╔══

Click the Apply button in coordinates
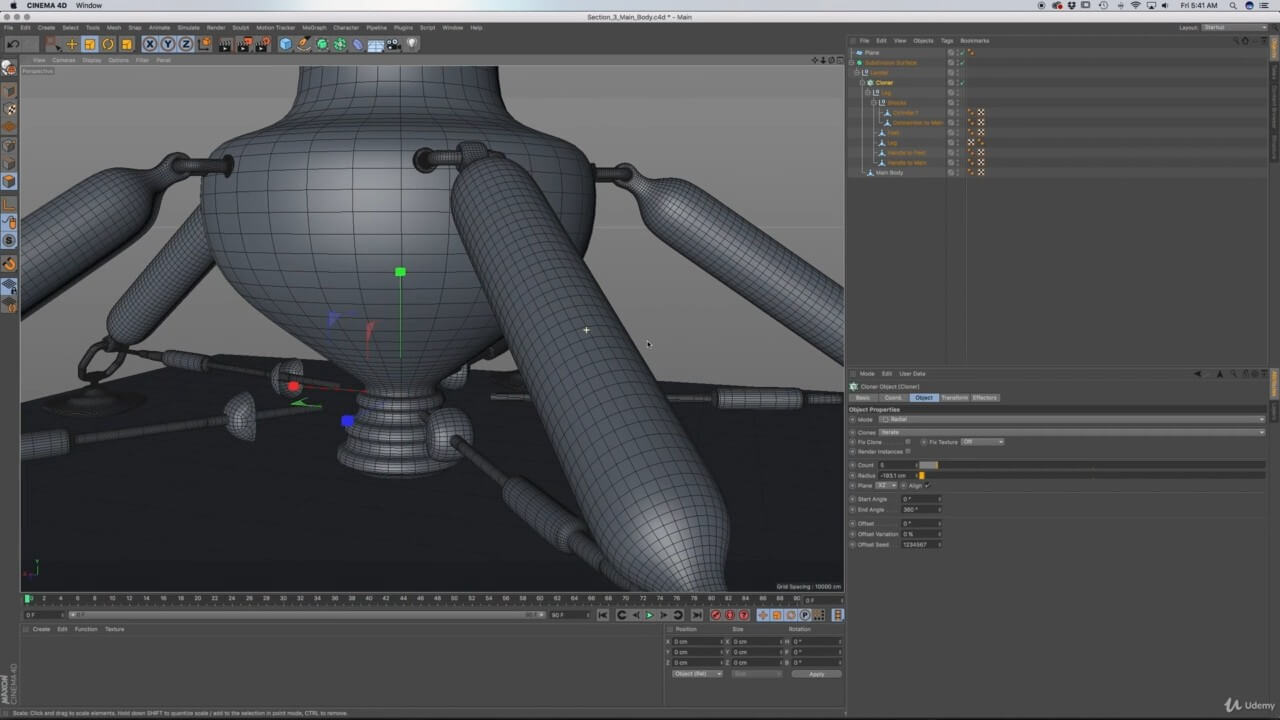The image size is (1280, 720). 816,674
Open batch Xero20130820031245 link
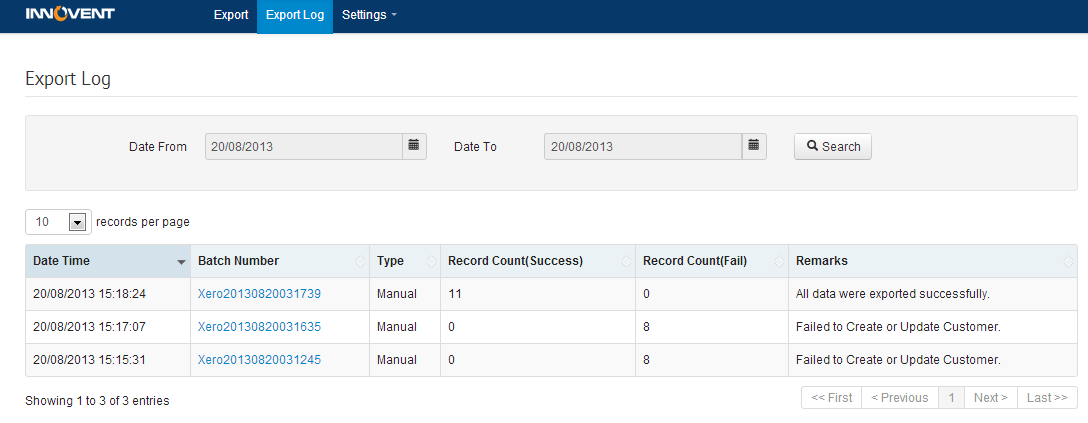The width and height of the screenshot is (1088, 423). coord(259,360)
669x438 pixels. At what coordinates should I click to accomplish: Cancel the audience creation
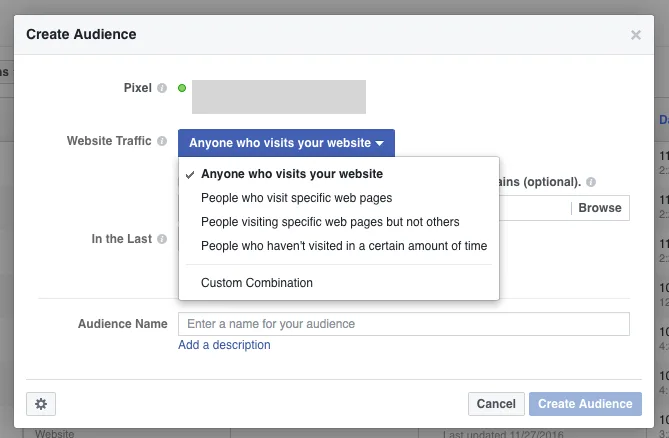tap(496, 404)
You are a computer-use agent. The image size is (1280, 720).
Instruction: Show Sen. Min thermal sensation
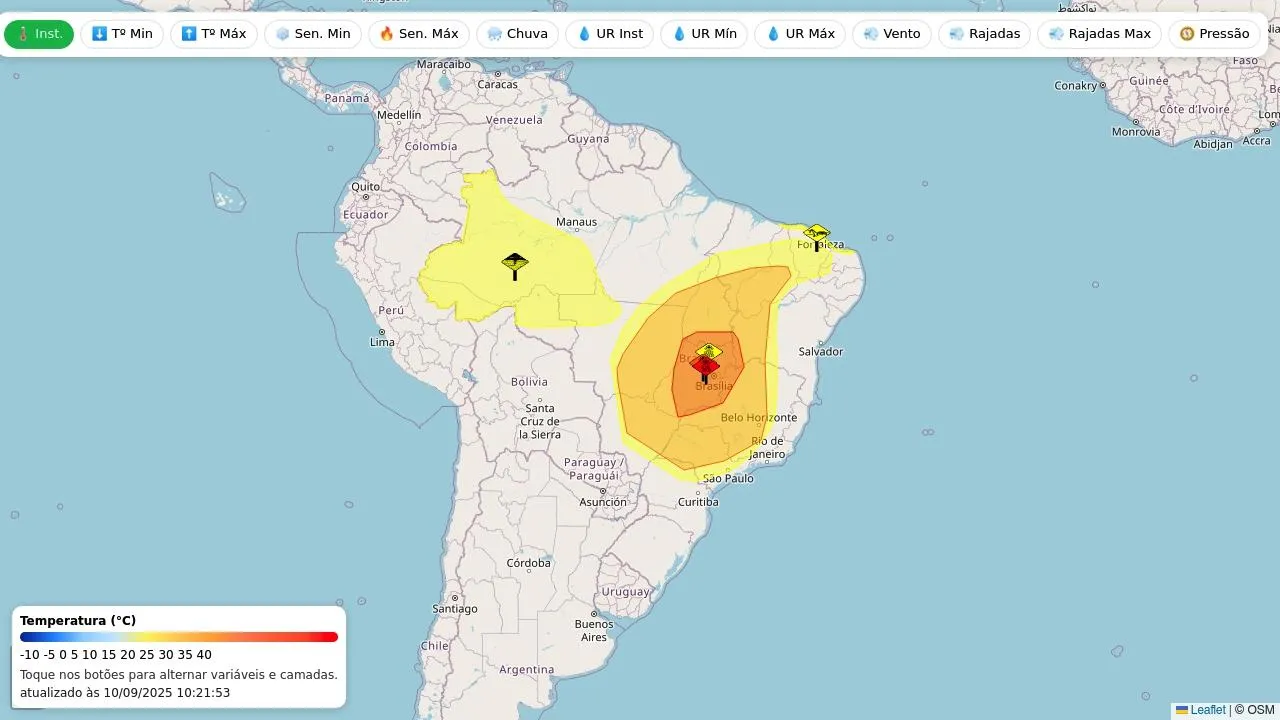pos(312,34)
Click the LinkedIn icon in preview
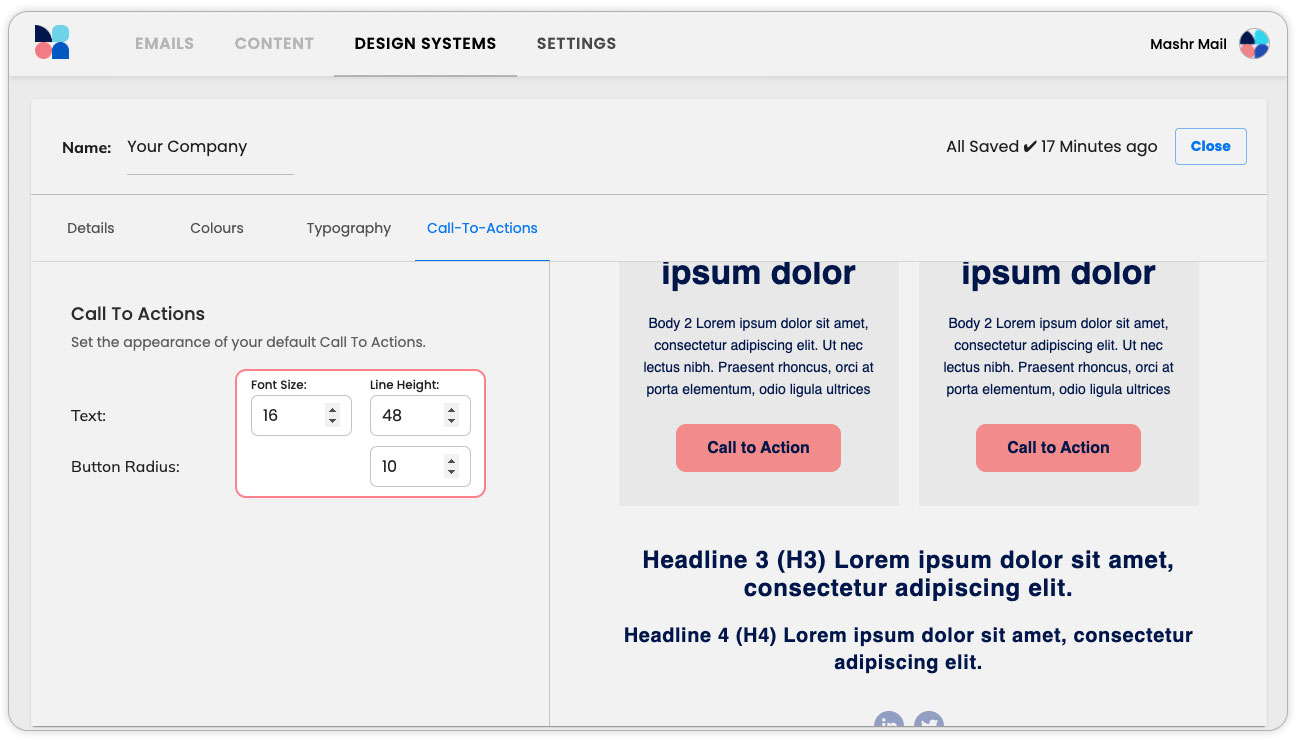This screenshot has height=740, width=1300. click(x=888, y=722)
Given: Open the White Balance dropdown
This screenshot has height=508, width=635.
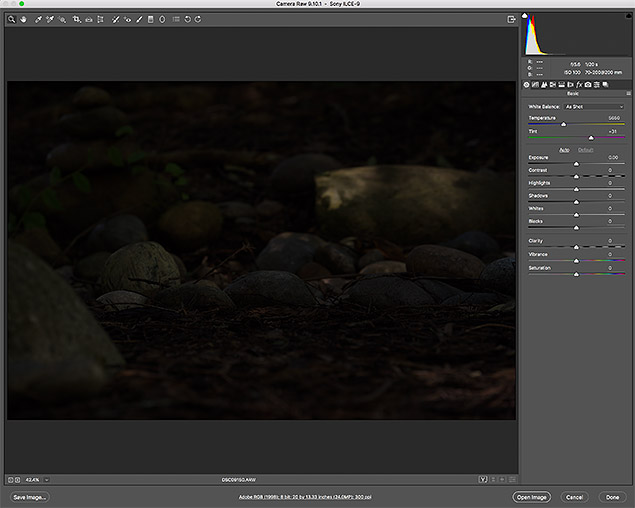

╚══

→ **Assignment**
Drop the pictures; repeat each entry above exactly.

→ **Reply to the exercise**
Click the Apply button in coordinates
The image size is (1280, 720). 816,674
Open batch Xero20130820031245 link
The width and height of the screenshot is (1088, 423). coord(259,360)
669x438 pixels. At what coordinates should I click to accomplish: Cancel the audience creation
tap(496, 404)
You are a computer-use agent. The image size is (1280, 720).
Instruction: Show Sen. Min thermal sensation
pos(312,34)
Click the LinkedIn icon in preview
This screenshot has height=740, width=1300. click(x=888, y=722)
Given: Open the White Balance dropdown
This screenshot has height=508, width=635.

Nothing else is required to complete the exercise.